INFORMATION SUPPLIED:
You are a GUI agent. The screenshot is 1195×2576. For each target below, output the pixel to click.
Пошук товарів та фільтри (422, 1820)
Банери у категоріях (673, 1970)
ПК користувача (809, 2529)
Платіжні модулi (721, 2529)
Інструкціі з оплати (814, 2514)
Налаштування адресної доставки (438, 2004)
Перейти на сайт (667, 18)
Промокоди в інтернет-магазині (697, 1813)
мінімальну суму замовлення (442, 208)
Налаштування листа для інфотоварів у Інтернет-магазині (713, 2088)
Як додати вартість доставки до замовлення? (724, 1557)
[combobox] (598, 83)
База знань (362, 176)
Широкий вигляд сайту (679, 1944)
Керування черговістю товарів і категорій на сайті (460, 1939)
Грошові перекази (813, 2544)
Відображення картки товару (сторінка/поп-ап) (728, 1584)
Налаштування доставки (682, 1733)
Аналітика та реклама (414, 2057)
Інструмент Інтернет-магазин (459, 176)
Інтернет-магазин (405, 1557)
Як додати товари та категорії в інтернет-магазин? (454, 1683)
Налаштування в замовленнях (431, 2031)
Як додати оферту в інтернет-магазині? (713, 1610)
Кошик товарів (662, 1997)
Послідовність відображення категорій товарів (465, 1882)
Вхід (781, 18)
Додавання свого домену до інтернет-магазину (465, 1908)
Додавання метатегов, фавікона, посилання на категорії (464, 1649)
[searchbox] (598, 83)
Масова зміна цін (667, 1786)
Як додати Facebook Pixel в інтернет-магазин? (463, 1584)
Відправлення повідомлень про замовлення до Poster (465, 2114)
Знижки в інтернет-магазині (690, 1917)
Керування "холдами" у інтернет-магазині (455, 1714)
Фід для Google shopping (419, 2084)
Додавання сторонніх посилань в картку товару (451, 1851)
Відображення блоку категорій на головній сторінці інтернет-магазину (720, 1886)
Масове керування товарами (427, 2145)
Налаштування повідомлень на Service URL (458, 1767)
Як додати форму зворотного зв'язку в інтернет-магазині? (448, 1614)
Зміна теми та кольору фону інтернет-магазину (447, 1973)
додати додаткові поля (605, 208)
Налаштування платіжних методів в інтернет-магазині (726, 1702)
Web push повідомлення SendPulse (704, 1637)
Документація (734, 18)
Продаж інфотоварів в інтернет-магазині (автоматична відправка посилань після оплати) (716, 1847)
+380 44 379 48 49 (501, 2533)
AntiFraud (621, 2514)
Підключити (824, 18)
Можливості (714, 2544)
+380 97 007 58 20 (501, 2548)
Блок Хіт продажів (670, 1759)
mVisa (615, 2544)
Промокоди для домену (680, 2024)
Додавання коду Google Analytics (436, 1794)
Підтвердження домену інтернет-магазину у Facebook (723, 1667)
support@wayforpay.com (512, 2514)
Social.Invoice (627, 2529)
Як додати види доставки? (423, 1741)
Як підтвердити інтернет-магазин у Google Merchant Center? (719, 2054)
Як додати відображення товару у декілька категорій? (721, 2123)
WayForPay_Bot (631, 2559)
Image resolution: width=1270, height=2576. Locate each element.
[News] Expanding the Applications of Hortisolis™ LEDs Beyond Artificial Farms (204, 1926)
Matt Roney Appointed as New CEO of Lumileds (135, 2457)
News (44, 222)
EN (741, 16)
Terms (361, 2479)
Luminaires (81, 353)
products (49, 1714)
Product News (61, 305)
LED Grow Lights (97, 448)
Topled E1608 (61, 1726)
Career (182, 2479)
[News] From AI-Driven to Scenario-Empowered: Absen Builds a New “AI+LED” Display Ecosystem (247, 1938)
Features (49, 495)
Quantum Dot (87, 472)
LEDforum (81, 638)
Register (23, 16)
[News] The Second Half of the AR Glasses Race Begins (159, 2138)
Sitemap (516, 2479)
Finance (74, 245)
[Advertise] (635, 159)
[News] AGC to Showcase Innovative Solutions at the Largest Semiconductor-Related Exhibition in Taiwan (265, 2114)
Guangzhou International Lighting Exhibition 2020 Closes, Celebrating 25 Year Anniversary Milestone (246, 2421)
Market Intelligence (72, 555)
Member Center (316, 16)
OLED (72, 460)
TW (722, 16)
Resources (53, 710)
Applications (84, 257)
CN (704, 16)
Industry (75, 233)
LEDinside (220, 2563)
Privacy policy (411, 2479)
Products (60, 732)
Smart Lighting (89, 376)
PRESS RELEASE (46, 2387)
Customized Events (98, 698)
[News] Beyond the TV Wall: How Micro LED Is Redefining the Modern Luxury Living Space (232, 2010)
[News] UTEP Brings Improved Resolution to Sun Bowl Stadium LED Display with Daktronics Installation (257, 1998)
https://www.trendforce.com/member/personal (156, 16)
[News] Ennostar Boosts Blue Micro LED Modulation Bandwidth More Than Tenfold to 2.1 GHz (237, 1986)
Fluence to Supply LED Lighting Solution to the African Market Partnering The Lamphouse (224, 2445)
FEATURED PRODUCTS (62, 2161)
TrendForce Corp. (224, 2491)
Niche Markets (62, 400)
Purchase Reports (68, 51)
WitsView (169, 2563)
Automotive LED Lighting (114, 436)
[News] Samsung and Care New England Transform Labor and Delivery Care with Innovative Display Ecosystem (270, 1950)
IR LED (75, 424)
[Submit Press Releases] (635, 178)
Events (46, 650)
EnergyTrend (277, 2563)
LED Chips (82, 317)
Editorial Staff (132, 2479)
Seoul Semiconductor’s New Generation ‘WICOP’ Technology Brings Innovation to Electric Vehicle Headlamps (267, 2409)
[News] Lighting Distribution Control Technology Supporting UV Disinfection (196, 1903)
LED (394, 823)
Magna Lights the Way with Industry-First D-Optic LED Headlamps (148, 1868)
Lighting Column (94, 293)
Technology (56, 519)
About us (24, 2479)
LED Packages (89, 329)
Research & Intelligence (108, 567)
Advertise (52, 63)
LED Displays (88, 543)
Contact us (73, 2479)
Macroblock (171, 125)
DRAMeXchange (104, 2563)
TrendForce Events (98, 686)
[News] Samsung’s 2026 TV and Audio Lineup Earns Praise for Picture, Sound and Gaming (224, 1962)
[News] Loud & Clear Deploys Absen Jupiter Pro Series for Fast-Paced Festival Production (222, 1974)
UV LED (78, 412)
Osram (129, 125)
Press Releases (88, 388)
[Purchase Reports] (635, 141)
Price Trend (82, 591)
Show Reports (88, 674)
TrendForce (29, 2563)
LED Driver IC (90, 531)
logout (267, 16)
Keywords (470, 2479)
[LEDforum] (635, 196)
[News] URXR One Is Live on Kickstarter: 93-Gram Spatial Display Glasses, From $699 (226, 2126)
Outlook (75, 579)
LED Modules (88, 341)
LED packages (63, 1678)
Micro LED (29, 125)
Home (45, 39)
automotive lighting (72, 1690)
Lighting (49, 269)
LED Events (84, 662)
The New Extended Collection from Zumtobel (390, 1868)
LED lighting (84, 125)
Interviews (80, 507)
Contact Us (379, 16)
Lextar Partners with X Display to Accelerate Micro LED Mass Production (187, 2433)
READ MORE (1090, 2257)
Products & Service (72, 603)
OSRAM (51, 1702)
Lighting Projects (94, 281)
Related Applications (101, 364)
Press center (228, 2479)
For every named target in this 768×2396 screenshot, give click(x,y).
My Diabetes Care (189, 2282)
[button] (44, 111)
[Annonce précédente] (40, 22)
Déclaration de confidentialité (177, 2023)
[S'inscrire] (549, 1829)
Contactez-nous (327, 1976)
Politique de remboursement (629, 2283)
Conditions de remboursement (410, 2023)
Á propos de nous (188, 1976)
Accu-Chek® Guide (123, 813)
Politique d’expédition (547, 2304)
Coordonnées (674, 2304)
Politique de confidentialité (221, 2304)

GOAL OF THE EXERCISE: Copy the entire listing above, line for line, exactly.

PROBLEM SOLUTION:
You are a GUI agent. The screenshot is 1195×2576. For each target below, output the pixel to click.
Пошук товарів та фільтри (422, 1820)
Банери у категоріях (673, 1970)
ПК користувача (809, 2529)
Платіжні модулi (721, 2529)
Інструкціі з оплати (814, 2514)
Налаштування адресної доставки (438, 2004)
Перейти на сайт (667, 18)
Промокоди в інтернет-магазині (697, 1813)
мінімальну суму замовлення (442, 208)
Налаштування листа для інфотоварів у Інтернет-магазині (713, 2088)
Як додати вартість доставки до замовлення? (724, 1557)
[combobox] (598, 83)
База знань (362, 176)
Широкий вигляд сайту (679, 1944)
Керування черговістю товарів і категорій на сайті (460, 1939)
Грошові перекази (813, 2544)
Відображення картки товару (сторінка/поп-ап) (728, 1584)
Налаштування доставки (682, 1733)
Аналітика та реклама (414, 2057)
Інструмент Інтернет-магазин (459, 176)
Інтернет-магазин (405, 1557)
Як додати товари та категорії в інтернет-магазин? (454, 1683)
Налаштування в замовленнях (431, 2031)
Як додати оферту в інтернет-магазині? (713, 1610)
Кошик товарів (662, 1997)
Послідовність відображення категорій товарів (465, 1882)
Вхід (781, 18)
Додавання свого домену до інтернет-магазину (465, 1908)
Додавання метатегов, фавікона, посилання на категорії (464, 1649)
[searchbox] (598, 83)
Масова зміна цін (667, 1786)
Як додати Facebook Pixel в інтернет-магазин? (463, 1584)
Відправлення повідомлень про замовлення до Poster (465, 2114)
Знижки в інтернет-магазині (690, 1917)
Керування "холдами" у інтернет-магазині (455, 1714)
Фід для Google shopping (419, 2084)
Додавання сторонніх посилань в картку товару (451, 1851)
Відображення блоку категорій на головній сторінці інтернет-магазину (720, 1886)
Масове керування товарами (427, 2145)
Налаштування повідомлень на Service URL (458, 1767)
Як додати форму зворотного зв'язку в інтернет-магазині? (448, 1614)
Зміна теми та кольору фону інтернет-магазину (447, 1973)
додати додаткові поля (605, 208)
Налаштування платіжних методів в інтернет-магазині (726, 1702)
Web push повідомлення SendPulse (704, 1637)
Документація (734, 18)
Продаж інфотоварів в інтернет-магазині (автоматична відправка посилань після оплати) (716, 1847)
+380 44 379 48 49 (501, 2533)
AntiFraud (621, 2514)
Підключити (824, 18)
Можливості (714, 2544)
+380 97 007 58 20 (501, 2548)
Блок Хіт продажів (670, 1759)
mVisa (615, 2544)
Промокоди для домену (680, 2024)
Додавання коду Google Analytics (436, 1794)
Підтвердження домену інтернет-магазину у Facebook (723, 1667)
support@wayforpay.com (512, 2514)
Social.Invoice (627, 2529)
Як додати види доставки? (423, 1741)
Як підтвердити інтернет-магазин у Google Merchant Center? (719, 2054)
Як додати відображення товару у декілька категорій? (721, 2123)
WayForPay_Bot (631, 2559)
Image resolution: width=1270, height=2576. Locate each element.
[News] Expanding the Applications of Hortisolis™ LEDs Beyond Artificial Farms (204, 1926)
Matt Roney Appointed as New CEO of Lumileds (135, 2457)
News (44, 222)
EN (741, 16)
Terms (361, 2479)
Luminaires (81, 353)
products (49, 1714)
Product News (61, 305)
LED Grow Lights (97, 448)
Topled E1608 (61, 1726)
Career (182, 2479)
[News] From AI-Driven to Scenario-Empowered: Absen Builds a New “AI+LED” Display Ecosystem (247, 1938)
Features (49, 495)
Quantum Dot (87, 472)
LEDforum (81, 638)
Register (23, 16)
[News] The Second Half of the AR Glasses Race Begins (159, 2138)
Sitemap (516, 2479)
Finance (74, 245)
[Advertise] (635, 159)
[News] AGC to Showcase Innovative Solutions at the Largest Semiconductor-Related Exhibition in Taiwan (265, 2114)
Guangzhou International Lighting Exhibition 2020 Closes, Celebrating 25 Year Anniversary Milestone (246, 2421)
Market Intelligence (72, 555)
Member Center (316, 16)
OLED (72, 460)
TW (722, 16)
Resources (53, 710)
Applications (84, 257)
CN (704, 16)
Industry (75, 233)
LEDinside (220, 2563)
Privacy policy (411, 2479)
Products (60, 732)
Smart Lighting (89, 376)
PRESS RELEASE (46, 2387)
Customized Events (98, 698)
[News] Beyond the TV Wall: How Micro LED Is Redefining the Modern Luxury Living Space (232, 2010)
[News] UTEP Brings Improved Resolution to Sun Bowl Stadium LED Display with Daktronics Installation (257, 1998)
https://www.trendforce.com/member/personal (156, 16)
[News] Ennostar Boosts Blue Micro LED Modulation Bandwidth More Than Tenfold to 2.1 GHz (237, 1986)
Fluence to Supply LED Lighting Solution to the African Market Partnering The Lamphouse (224, 2445)
FEATURED PRODUCTS (62, 2161)
TrendForce Corp. (224, 2491)
Niche Markets (62, 400)
Purchase Reports (68, 51)
WitsView (169, 2563)
Automotive LED Lighting (114, 436)
[News] Samsung and Care New England Transform Labor and Delivery Care with Innovative Display Ecosystem (270, 1950)
IR LED (75, 424)
[Submit Press Releases] (635, 178)
Events (46, 650)
EnergyTrend (277, 2563)
LED Chips (82, 317)
Editorial Staff (132, 2479)
Seoul Semiconductor’s New Generation ‘WICOP’ Technology Brings Innovation to Electric Vehicle Headlamps (267, 2409)
[News] Lighting Distribution Control Technology Supporting UV Disinfection (196, 1903)
LED (394, 823)
Magna Lights the Way with Industry-First D-Optic LED Headlamps (148, 1868)
Lighting Column (94, 293)
Technology (56, 519)
About us (24, 2479)
LED Packages (89, 329)
Research & Intelligence (108, 567)
Advertise (52, 63)
LED Displays (88, 543)
Contact us (73, 2479)
Macroblock (171, 125)
DRAMeXchange (104, 2563)
TrendForce Events (98, 686)
[News] Samsung’s 2026 TV and Audio Lineup Earns Praise for Picture, Sound and Gaming (224, 1962)
[News] Loud & Clear Deploys Absen Jupiter Pro Series for Fast-Paced Festival Production (222, 1974)
UV LED (78, 412)
Osram (129, 125)
Press Releases (88, 388)
[Purchase Reports] (635, 141)
Price Trend (82, 591)
Show Reports (88, 674)
TrendForce (29, 2563)
LED Driver IC (90, 531)
logout (267, 16)
Keywords (470, 2479)
[LEDforum] (635, 196)
[News] URXR One Is Live on Kickstarter: 93-Gram Spatial Display Glasses, From $699 (226, 2126)
Outlook (75, 579)
LED Modules (88, 341)
LED packages (63, 1678)
Micro LED (29, 125)
Home (45, 39)
automotive lighting (72, 1690)
Lighting (49, 269)
LED Events (84, 662)
The New Extended Collection from Zumtobel (390, 1868)
LED lighting (84, 125)
Interviews (80, 507)
Contact Us (379, 16)
Lextar Partners with X Display to Accelerate Micro LED Mass Production (187, 2433)
READ MORE (1090, 2257)
Products & Service (72, 603)
OSRAM (51, 1702)
Lighting Projects (94, 281)
Related Applications (101, 364)
Press center (228, 2479)
For every named target in this 768×2396 screenshot, give click(x,y).
My Diabetes Care (189, 2282)
[button] (44, 111)
[Annonce précédente] (40, 22)
Déclaration de confidentialité (177, 2023)
[S'inscrire] (549, 1829)
Contactez-nous (327, 1976)
Politique de remboursement (629, 2283)
Conditions de remboursement (410, 2023)
Á propos de nous (188, 1976)
Accu-Chek® Guide (123, 813)
Politique d’expédition (547, 2304)
Coordonnées (674, 2304)
Politique de confidentialité (221, 2304)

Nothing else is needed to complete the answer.